Platon, au contraire, donne ses préférences à la thèse de l’immortalité et cherche dans la persistance de l’âme après la mort, des motifs de confiance et d’espoir[5]. De même Aristote, qui détaille les raisons que nous avons de croire à l’immortalité et appelle vie véritable celle où nous ne sommes plus liés à un corps mortel[6].

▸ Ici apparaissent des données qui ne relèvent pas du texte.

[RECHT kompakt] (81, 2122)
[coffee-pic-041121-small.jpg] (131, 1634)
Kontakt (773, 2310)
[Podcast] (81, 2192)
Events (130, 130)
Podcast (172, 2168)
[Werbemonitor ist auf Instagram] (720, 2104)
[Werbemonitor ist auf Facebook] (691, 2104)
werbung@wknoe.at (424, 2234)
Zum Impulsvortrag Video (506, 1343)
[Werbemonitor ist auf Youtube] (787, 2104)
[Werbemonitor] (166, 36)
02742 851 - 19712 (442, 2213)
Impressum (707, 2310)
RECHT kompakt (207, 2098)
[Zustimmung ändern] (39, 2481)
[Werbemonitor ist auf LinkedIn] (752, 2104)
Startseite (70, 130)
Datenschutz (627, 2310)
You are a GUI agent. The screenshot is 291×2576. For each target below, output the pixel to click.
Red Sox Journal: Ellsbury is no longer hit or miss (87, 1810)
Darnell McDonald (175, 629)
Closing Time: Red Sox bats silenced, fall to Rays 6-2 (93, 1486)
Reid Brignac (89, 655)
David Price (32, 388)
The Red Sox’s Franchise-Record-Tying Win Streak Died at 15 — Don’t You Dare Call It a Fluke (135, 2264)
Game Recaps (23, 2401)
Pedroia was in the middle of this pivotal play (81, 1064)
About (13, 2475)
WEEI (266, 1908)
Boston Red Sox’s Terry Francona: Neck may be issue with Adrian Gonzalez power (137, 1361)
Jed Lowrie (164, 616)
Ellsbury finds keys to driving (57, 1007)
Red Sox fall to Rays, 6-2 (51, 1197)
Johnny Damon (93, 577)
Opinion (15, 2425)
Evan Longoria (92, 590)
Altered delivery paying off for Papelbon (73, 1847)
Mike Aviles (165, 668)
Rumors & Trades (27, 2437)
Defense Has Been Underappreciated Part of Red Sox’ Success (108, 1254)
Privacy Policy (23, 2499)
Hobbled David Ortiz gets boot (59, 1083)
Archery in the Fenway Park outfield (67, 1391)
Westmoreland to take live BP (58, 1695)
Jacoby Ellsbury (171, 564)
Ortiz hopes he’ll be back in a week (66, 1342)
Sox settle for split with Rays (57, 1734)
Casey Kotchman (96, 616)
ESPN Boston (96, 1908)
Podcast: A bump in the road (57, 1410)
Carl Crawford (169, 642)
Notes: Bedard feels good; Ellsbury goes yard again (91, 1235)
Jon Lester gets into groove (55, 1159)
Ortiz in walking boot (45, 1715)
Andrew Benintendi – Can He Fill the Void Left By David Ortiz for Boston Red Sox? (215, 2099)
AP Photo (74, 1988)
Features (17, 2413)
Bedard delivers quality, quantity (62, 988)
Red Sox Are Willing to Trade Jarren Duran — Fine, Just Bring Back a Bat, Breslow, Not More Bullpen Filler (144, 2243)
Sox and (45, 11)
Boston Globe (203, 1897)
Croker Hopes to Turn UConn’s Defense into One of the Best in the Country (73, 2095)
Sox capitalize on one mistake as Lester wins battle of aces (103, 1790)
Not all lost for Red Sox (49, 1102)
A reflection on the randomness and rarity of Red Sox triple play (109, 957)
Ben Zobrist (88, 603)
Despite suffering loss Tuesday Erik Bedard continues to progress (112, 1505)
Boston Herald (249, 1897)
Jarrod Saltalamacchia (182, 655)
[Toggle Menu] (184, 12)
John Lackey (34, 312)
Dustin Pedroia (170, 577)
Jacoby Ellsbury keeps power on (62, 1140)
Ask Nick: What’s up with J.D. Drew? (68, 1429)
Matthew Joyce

Ces thèmes, développés à toutes les époques, épars dans des ouvrages de forme et de tendance très diverses, furent recueillis et groupés par Crantor qui semble avoir créé le genre littéraire de la consolation. L’académicien Crantor vécut de la fin du ive siècle jusqu’après le milieu du iiie. Disciple de Démocrite et de Polémon, maitre d’Arcésilas, il est surtout resté célèbre par son traité sur le Deuil (περὶ πένθους), dont l’influence fut très grande. Nous ne possédons plus cet ouvrage, mais grâce principalement à l’utilisation qui en a été faite par Plutarque dans la Consolation à Apollonios et par Cicéron au 1er livre des Tusculanes, il nous est possible d’en retrouver les grandes lignes[7]. Le περὶ πένθους, destiné à Hippoklès pour le consoler de la mort de ses enfants, était une sorte d’exhortation où l’auteur avait accumulé tous les motifs propres à calmer la douleur de son ami, même les motifs les plus opposés entre eux. C’est ainsi qu’il semble avoir, comme le Socrate de l’Apologie platonicienne, maintenu d’une part l’hypothèse de l’anéantissement total de l’homme

  1. Tusculanes I, 83, 84.
  2. Tusculanes I, 39, 93.
  3. Lettre à Ménécée, 124, 125, 126.
  4. Cicéron, Tusculanes I, 82.
  5. Phédon 115 c-116 a.
  6. Voir les fragments d’Eudème, dans l’édition de Berlin, V, fg. 33, 36.
  7. Pohlenz, à l’aide de ces imitations anciennes, a essayé de reconstituer la suite des idées dans le traité de Crantor, Cf. De Ciceronis Tusculanis disputationibus, Göttinger, Preisverteilungsprogr. 1909.